A new counterinsurgency strategy has resulted in decreased civilian deaths in Baghdad but has placed thousands of additional American troops at greater risk in small outposts in the capital and other parts of the country.
“It is very clear that the number of attacks against U.S. forces is up” and that they have grown more effective in Baghdad, especially in recent weeks, said Maj. Gen. James E. Simmons, deputy commander for operations in Iraq.
At the same time, he said, attacks on Iraqi security forces have declined slightly, citing figures that compare the period of mid-February to mid-May to the preceding three months. “The attacks are being directed at us and not against other people,” he said.
May, with 127 American fatalities, was the third-deadliest month for U.S. troops since the 2003 invasion. As in the conflict’s two deadliest months for U.S. troops – 137 died in November 2004 and 135 in April of that year – the overarching cause of May’s toll is the ongoing, large-scale U.S. military operations.
Simmons called the high U.S. losses in May “a very painful and heart-wrenching experience.”
The intensity of combat and the greater lethality of attacks on U.S. troops is underscored by the lower ratio of wounded to killed for May, which fell to about 4.8 to 1 – compared with an average of 8 to 1 during the Iraq conflict, according Pentagon data.

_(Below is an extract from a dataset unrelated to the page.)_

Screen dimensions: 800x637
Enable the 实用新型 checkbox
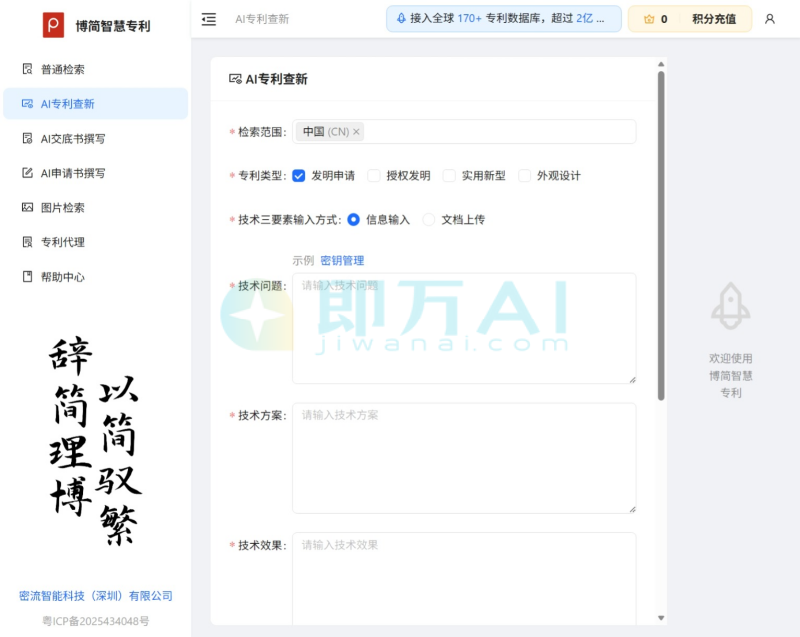449,175
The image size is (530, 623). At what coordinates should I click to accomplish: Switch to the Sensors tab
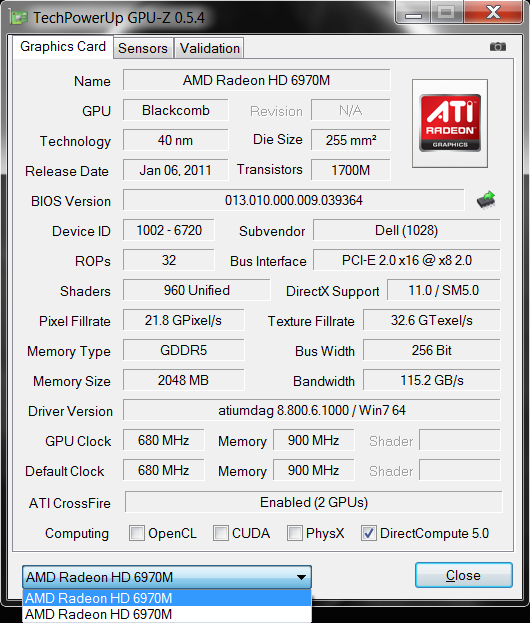pyautogui.click(x=143, y=48)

“The closer you get to a stand-up fight, the closer you’re going to get to that 3-to-1 ratio” that typified 20th-century U.S. warfare, said John Pike, director of Globalsecurity.org, a defense information Web site.

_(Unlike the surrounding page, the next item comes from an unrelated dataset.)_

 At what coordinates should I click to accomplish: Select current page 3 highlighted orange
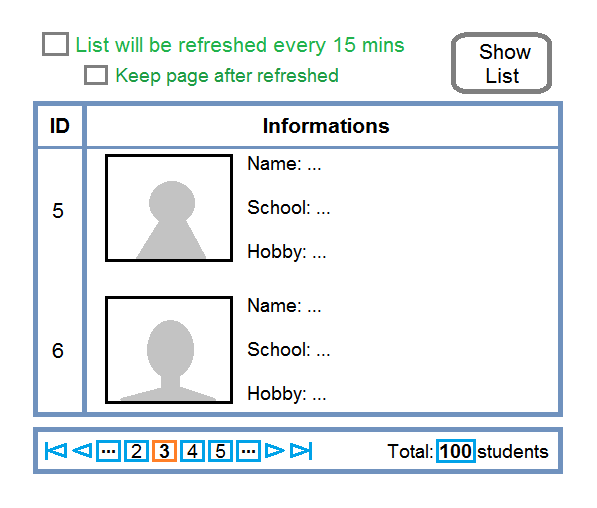(164, 451)
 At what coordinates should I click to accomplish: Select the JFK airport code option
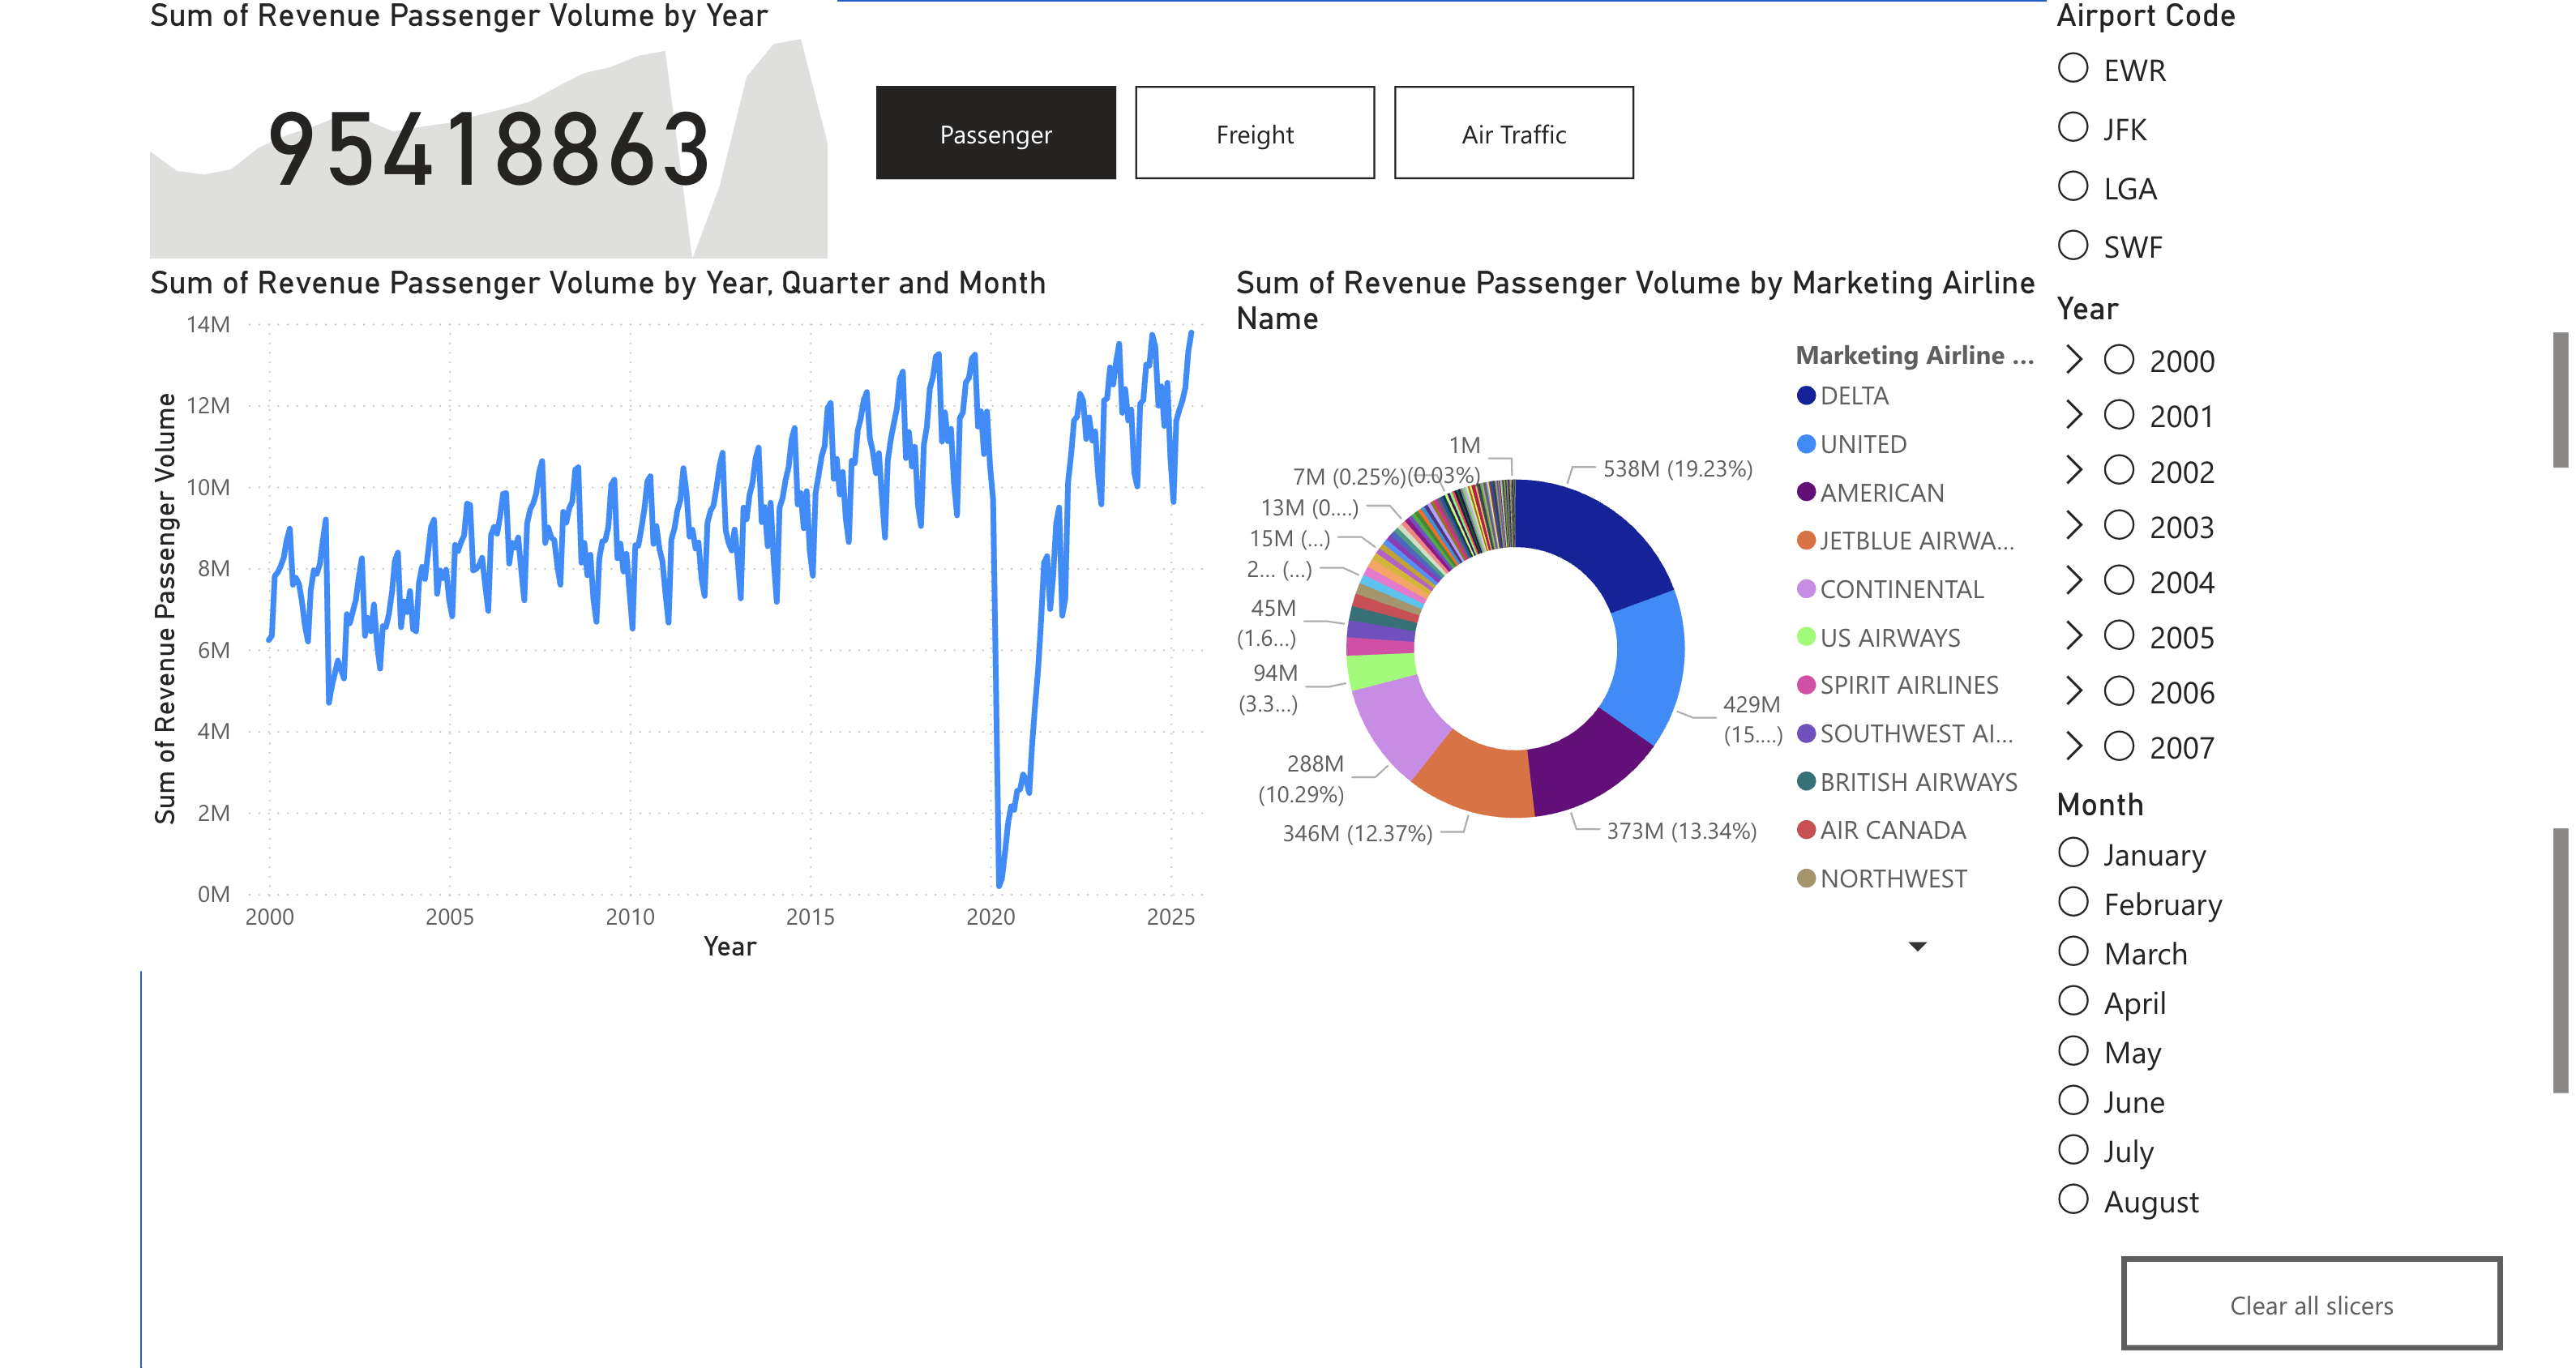[2073, 128]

Simmons said that in May, the number of armor-piercing weapons known as explosively formed projectiles roughly matched the April high of 65, and the main source of increased U.S. deaths was “large and buried IEDs,” or improvised explosive devices.

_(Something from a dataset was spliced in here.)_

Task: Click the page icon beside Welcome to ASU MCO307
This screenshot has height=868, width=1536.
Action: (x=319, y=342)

U.S. deaths have risen sharply in some of Baghdad’s outlying regions, such as Diyala province, where Sunni and Shiite groups have escalated sectarian violence and fought back hard against American forces moving into their safe havens.
“Extremists on both sides of this thing are trying to make a statement by attacking U.S. troops,” Simmons said.
The overall percentage of U.S. military fatalities caused by roadside bombs had dipped from more than 60 percent late last year to 35 percent in February. It then rose again to 70.9 percent in May, according to research by the independent Web site icasualties.org.
Gains in defeating the bombs have not resulted in fewer deaths because the number of bombs – and the lethality of some types – have increased, military officials said.
Insurgents are also staging carefully planned, complex ambushes and retaliatory attacks as they target U.S. troops, the officials said.
While few in number, these include direct assaults on U.S. military outposts, ambushes in which American troops have been captured, and complex attacks that use multiple weapons to strike more than one U.S. target. For example, attackers will bomb a patrol and then target ground forces or aircraft that come to its aid.
“We are starting to see more sophistication and training in their attacks,” said a senior military official in Baghdad.
While the vast majority of attacks are still relatively simple and involve a single type of weapon, “clearly the trend is going in the wrong direction,” he said, speaking on condition of anonymity because he was not authorized to speak to reporters.